Leaked to the world press and foreign diplomats at a French embassy party (attended by Mikoyan), the story exploded on the foreign Communist Parties and rebounded in the Soviet Union with atomic force. In Soviet newspapers it was the signal for an intense campaign against "the cult of personality." Ostensibly the campaign was directed against the dead Stalin, and busts of the dictator began falling all over the land. But it was also a warning to Khrushchev. The subsequent acknowledgment of Stalin's anti-Semitism was also a reminder of Khrushchev's work in the Ukraine. As the Central Committee began rehabilitating liquidated Red army officers, Nikita's chosen partner Bulganin suffered a severe loss of prestige. Marshal Zhukov, who had been downgraded (and all but liquidated) by top military commissar Bulganin at the high point of his great wartime victories, had an old score to settle.

In Moscow, where people are quick to catch the political drift, anyone can get a laugh today by starting out in high-pitched Russian, "Ya i moi droog . . ." a phrase which appears often in Khrushchev's speeches, meaning "I and my friend . . ." i.e., Bulganin. Jokes about Bim and Bom, famed Russian circus clowns, have suddenly found a new popularity in Moscow.
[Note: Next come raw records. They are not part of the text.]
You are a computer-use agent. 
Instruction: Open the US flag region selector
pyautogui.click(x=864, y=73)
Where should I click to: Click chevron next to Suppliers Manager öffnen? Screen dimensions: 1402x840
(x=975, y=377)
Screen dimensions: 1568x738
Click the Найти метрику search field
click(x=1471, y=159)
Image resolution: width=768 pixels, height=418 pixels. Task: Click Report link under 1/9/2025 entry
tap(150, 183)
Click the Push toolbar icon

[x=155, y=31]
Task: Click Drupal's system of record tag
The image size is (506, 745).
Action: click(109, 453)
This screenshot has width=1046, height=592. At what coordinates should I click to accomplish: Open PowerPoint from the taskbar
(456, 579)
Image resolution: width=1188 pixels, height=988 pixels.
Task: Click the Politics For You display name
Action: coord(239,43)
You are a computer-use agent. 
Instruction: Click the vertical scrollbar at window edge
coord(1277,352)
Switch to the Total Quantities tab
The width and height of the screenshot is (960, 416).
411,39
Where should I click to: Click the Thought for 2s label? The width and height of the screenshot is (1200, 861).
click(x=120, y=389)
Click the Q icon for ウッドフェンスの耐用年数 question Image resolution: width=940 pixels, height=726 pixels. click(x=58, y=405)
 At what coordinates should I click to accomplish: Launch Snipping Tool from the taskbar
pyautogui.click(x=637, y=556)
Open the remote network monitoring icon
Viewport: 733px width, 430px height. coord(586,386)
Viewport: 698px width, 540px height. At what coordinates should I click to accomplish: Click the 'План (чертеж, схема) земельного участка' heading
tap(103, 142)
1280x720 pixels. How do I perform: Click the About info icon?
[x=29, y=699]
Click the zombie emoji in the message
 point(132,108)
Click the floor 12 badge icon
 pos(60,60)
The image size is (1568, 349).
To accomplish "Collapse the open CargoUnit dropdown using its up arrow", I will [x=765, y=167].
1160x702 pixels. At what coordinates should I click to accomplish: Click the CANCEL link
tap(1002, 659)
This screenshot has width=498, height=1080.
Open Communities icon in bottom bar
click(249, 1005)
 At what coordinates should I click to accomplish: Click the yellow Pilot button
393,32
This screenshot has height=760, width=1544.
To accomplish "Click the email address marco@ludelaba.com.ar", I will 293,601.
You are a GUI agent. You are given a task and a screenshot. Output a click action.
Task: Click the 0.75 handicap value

Boo & Chant. In Britain last week Bim and Bom (or B. & K.) doggedly labored at their act, even though their audiences were cool. At Oxford some 5,000 people, mostly students, broke police lines to crowd around them booing and chanting: "Poor old Joe, poor old Joe!" (to the tune of Stephen Foster's Old Black Joe). Bulganin stood up smiling and raising his arms like a boxer acknowledging applause, signed autographs and patted student cheeks. In New College quadrangle, students set off a huge firecracker which made B. & K. jump, led Bulganin to quip: "Are they making an atomic bomb?"

It was now clear that the traveling troubadours wanted, and perhaps badly needed, a success in Britain to take home. "Come to Russia," Khrushchev told Labor Party Leader Hugh Gaitskell. "It's not the same now." They were wooing not only Britons. As Khrushchev told Eden: "We hope you'll help us to have friendlier relations with the U.S." To gain their end, they might yet give Sir Anthony Eden some concession that he could regard as a diplomatic victory. If the Russians had any genuine concessions to make, so much the better. But gone was the worried feeling in many an Englishman's heart that other Englishmen (though of course not himself) might prove dangerously susceptible to Soviet blandishments.

The British were, in fact, beginning to take their two sinister visitors more lightly. At week's end the spectacle at Windsor Castle of the Soviet Premier and the First Secretary of the Communist Party gallantly presenting the Queen of England with a sable stole no longer appalled; instead it appealed to the British sense of the ludicrous. Said one old lady: "They look like two little boys blown up by bicycle pumps."

* In Kiev in 1939 a man in the uniform of a railroad official threw a bomb into the compartment of a train in which Khrushchev was sitting. Two passengers traveling with Khrushchev were killed. (The small slit scar under his nose is believed to be a memento of this incident.)